▶ _Input for this task_
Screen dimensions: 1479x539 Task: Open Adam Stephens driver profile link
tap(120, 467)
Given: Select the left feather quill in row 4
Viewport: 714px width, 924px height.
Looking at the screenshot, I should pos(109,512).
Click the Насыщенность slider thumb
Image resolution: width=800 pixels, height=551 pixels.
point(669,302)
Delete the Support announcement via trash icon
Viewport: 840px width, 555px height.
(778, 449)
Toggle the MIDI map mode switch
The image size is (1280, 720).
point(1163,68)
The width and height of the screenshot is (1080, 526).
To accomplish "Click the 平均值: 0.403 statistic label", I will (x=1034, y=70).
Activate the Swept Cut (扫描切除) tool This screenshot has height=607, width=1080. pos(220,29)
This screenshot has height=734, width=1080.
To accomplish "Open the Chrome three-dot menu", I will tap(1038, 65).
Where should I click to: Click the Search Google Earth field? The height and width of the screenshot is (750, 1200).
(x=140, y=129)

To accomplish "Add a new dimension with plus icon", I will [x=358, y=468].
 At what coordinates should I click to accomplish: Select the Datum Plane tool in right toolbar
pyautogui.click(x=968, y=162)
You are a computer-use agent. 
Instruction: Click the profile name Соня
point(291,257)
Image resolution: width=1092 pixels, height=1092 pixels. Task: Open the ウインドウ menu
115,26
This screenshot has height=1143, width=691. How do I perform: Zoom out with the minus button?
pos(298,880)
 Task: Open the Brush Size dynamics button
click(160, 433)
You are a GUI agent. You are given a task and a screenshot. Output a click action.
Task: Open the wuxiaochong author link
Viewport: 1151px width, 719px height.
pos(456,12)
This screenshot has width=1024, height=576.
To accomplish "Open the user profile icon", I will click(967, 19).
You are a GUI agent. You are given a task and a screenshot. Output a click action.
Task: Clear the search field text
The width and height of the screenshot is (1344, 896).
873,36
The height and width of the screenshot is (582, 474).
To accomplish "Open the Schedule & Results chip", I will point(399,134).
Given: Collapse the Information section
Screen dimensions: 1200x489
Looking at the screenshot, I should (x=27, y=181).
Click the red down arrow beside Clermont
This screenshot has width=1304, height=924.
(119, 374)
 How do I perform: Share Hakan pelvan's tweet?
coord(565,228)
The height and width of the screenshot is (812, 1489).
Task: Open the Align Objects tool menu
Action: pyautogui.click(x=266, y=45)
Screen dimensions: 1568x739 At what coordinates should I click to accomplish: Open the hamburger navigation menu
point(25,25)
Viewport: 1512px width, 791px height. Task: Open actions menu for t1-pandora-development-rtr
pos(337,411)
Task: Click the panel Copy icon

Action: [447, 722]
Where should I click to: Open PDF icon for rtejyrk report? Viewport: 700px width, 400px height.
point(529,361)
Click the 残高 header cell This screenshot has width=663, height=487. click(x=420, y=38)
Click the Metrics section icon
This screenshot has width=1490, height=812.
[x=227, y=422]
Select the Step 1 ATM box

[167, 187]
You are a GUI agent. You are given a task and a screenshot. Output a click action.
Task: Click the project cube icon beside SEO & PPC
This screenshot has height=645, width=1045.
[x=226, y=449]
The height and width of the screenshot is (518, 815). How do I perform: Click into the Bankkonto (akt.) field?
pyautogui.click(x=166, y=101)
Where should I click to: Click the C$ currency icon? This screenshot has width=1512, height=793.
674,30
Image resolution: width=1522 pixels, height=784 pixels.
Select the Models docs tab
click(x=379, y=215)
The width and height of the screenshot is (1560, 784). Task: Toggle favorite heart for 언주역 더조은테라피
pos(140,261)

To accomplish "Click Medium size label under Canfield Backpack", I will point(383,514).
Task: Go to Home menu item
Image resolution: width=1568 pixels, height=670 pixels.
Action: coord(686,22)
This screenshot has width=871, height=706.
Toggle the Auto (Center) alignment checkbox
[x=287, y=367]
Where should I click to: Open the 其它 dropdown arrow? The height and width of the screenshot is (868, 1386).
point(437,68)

▶ _Prompt_
Reproduce the lines from the records verbatim, starting at the line that contains "Viewport: 1512px width, 791px" and ending at the line that contains "pyautogui.click(x=166, y=101)", both included.

▶ _Solution_
Viewport: 1512px width, 791px height. Task: Open actions menu for t1-pandora-development-rtr
pos(337,411)
Task: Click the panel Copy icon

Action: [447, 722]
Where should I click to: Open PDF icon for rtejyrk report? Viewport: 700px width, 400px height.
point(529,361)
Click the 残高 header cell This screenshot has width=663, height=487. click(x=420, y=38)
Click the Metrics section icon
This screenshot has width=1490, height=812.
[x=227, y=422]
Select the Step 1 ATM box

[167, 187]
You are a GUI agent. You are given a task and a screenshot. Output a click action.
Task: Click the project cube icon beside SEO & PPC
This screenshot has height=645, width=1045.
[x=226, y=449]
The height and width of the screenshot is (518, 815). How do I perform: Click into the Bankkonto (akt.) field?
pyautogui.click(x=166, y=101)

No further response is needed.